La Russie, qui a annexé la péninsule de Crimée en 2014, a pris le contrôle d'environ un cinquième du territoire ukrainien dans le cadre de son offensive. L'Ukraine, qui a réalisé un temps une percée dans la région frontalière de Koursk, n'occupe aucune région russe.

Moscou entend obtenir le contrôle complet du Donbass, coeur industriel de l'Est ukrainien, qui comprend les régions de Louhansk et de Donetsk où, malgré des avancées constantes de l'armée russe, Kyiv n'a pas entièrement cédé.

Vladimir Poutine réclame également la garantie que l'Ukraine ne sera jamais autorisée à intégrer l'Otan et veut limiter les capacités militaires de Kyiv. Volodimir Zelensky dénonce des demandes inacceptables qui équivaudraient selon lui à capituler.

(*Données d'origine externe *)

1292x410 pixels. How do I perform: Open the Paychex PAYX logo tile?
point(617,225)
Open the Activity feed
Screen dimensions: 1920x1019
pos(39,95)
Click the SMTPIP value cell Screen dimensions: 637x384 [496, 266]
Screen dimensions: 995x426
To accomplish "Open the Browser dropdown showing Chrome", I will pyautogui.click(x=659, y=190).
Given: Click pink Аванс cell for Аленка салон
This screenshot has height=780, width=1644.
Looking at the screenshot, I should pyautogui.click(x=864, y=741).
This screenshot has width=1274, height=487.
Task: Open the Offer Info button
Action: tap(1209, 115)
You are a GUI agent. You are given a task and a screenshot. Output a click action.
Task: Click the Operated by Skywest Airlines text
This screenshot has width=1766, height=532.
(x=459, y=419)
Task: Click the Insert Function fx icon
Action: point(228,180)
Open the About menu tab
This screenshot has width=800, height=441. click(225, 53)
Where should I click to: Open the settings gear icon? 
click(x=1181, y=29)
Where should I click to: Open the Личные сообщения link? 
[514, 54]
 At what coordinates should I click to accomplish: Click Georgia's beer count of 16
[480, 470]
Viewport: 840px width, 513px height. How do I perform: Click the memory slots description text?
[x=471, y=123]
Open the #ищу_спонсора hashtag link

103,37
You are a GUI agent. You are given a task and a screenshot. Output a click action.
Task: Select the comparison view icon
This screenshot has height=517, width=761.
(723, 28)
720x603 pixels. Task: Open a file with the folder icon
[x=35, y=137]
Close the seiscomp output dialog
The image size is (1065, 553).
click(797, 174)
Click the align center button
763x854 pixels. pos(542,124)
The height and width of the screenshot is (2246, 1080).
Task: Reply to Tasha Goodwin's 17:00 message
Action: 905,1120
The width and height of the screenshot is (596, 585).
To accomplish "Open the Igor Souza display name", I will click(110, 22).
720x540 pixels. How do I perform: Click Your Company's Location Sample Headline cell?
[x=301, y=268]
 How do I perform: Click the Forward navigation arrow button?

Un flou demeure sur la possibilité que Vladimir Poutine effectue des concessions, alors que le président russe, au pouvoir depuis un quart de siècle, ambitionne de revendiquer une victoire dans cette guerre pour soigner son héritage.

Il souhaite également que Donald Trump restaure les liens politiques, économiques et d'affaires entre la Russie et les Etats-Unis - et, dans l'idéal, sans que ces démarches ne soient liées à de quelconques avancées sur le dossier ukrainien.

(Rédigé par Guy Faulconbridge, Gareth Jones et James Oliphant ; version française Jean Terzian et Kate Entringer)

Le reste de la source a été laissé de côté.